Raising/lowering using the metric tensor

[trv]

Homework Statement

Given a N-dimensional manifold, let g_ab, be a metric tensor.
Compute
(i) g_abg^bc
(ii)g_abg^ab

Also, just need a clarification on something similar.
g^cdT_cd=g^cdT_dc=tr T?
I'm pretty sure its yes. Probably even a stupid question but a clarification would be useful.

Homework Equations

The Attempt at a Solution

(i)tr g ?
(ii)Here I'm caught between tr g, since I'm thinking its still the tensor and its inverse, and the indices don't matter.

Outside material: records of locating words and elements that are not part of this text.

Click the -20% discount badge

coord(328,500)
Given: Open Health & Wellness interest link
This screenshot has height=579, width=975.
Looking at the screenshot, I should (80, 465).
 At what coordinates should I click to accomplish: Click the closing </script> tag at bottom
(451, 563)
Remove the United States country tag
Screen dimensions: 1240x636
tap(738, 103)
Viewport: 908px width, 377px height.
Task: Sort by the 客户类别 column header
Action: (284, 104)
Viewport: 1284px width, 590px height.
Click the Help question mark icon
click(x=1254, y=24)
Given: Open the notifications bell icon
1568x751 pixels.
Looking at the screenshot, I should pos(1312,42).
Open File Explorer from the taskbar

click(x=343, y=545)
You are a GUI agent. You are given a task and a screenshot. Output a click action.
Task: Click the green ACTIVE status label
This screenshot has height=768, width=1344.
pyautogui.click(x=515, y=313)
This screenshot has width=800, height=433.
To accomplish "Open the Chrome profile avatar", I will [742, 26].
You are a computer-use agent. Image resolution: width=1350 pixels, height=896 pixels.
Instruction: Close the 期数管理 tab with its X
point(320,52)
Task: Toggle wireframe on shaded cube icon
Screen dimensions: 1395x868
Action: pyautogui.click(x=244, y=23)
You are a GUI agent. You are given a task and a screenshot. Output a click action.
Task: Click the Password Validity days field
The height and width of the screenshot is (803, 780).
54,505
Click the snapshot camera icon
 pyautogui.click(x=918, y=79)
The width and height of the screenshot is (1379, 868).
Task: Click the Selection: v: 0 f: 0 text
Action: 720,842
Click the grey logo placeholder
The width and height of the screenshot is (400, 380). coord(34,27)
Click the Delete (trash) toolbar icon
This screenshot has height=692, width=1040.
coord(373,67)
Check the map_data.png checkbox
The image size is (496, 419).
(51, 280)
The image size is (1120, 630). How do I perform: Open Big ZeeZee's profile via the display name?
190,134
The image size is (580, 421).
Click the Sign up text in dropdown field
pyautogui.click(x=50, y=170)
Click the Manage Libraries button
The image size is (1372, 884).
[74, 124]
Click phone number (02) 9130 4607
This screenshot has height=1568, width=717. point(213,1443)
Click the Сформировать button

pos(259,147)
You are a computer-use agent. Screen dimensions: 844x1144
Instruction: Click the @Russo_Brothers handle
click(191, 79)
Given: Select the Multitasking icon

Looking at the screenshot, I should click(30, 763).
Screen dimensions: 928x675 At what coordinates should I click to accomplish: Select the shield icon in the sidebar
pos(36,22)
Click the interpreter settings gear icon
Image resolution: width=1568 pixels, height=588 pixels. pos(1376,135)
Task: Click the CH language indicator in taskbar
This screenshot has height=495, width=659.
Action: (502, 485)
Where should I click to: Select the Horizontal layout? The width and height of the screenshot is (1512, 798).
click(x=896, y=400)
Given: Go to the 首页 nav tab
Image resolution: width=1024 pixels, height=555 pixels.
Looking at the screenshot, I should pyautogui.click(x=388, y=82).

The other option is g_a^c.

Which is correct?

 

[Hurkyl]

Because g is symmetric,

By symmetry of g: g^cdT_cd = g^dcT_cd
By renaming summed indices twice: g^dcT_cd = g^zpT_pz = g^cdT_dc

(I only used p and z to make things overly clear. You could do the renaming one step, and would normally do so)

 

[trv]

thanks. Any thoughts on the other bits?

i.e. g_abg^bc
g_abg^ab?

 

[Dick]

g_ab*g^bc=delta_a^c, right? The g with upper indices is defined as the inverse of the one with lower indices.

 

[trv]

Checked notes...yes it is.

 

[eok20]

g_{ab}g^{ab} = g_{ab}g^{ba} = delta_a^a = tr delta = N.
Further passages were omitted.